WHAT IS REQUIRED: What you return should be the full listing, word for word, without a single image.

ENTRIES SUPPLIED:

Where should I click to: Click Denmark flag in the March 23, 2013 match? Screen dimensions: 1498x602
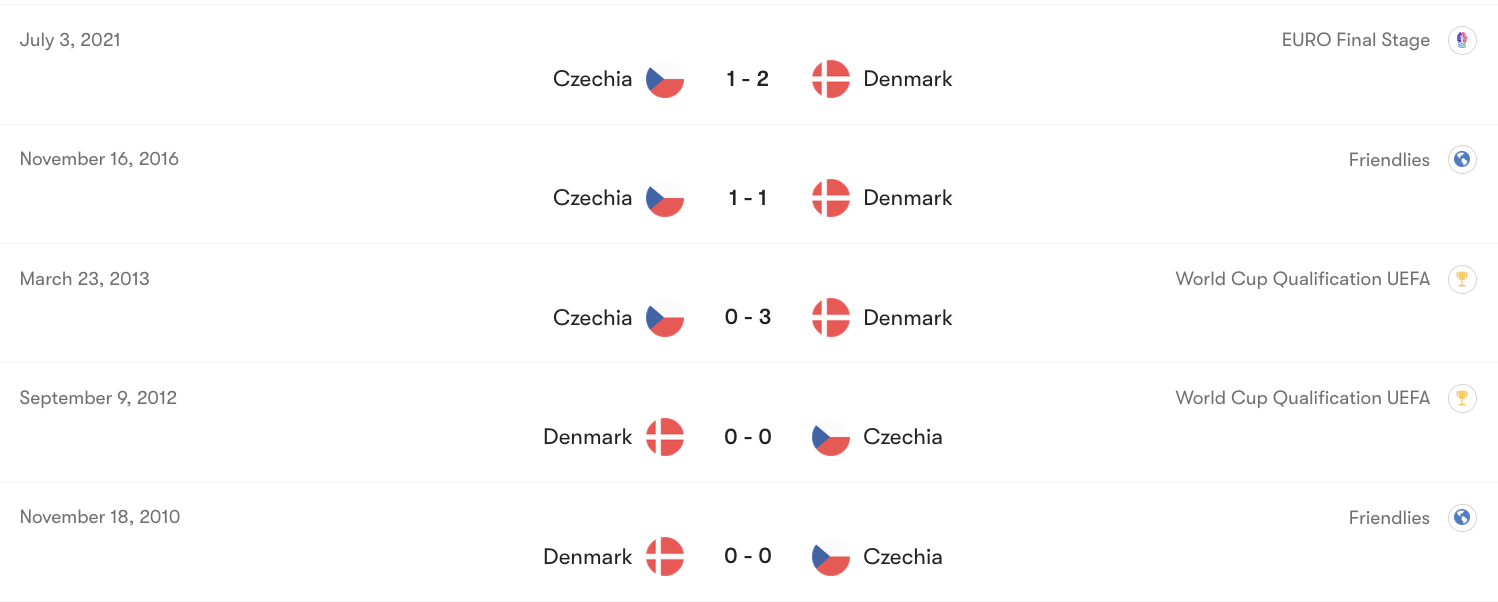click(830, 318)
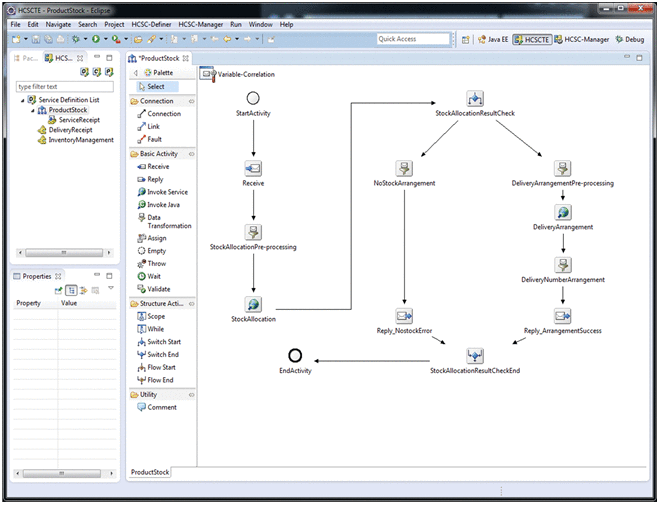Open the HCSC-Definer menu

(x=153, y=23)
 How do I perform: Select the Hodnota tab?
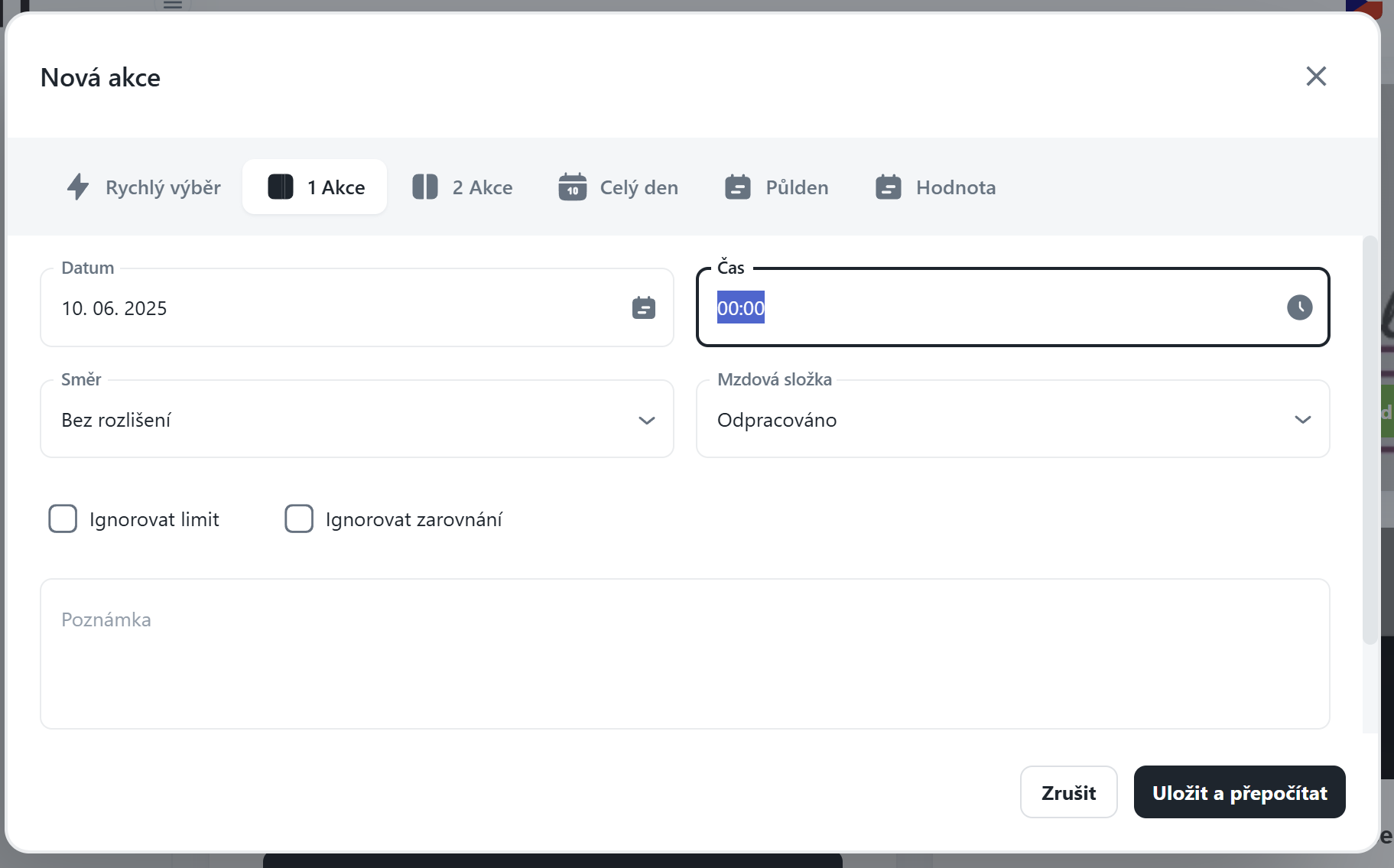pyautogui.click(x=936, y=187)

ANSWER BOX:
Where should I click to: Click Denmark flag in the March 23, 2013 match? Screen dimensions: 1498x602
click(830, 318)
Open the HCSC-Definer menu

(x=153, y=23)
 How do I perform: Select the Hodnota tab?
pyautogui.click(x=936, y=187)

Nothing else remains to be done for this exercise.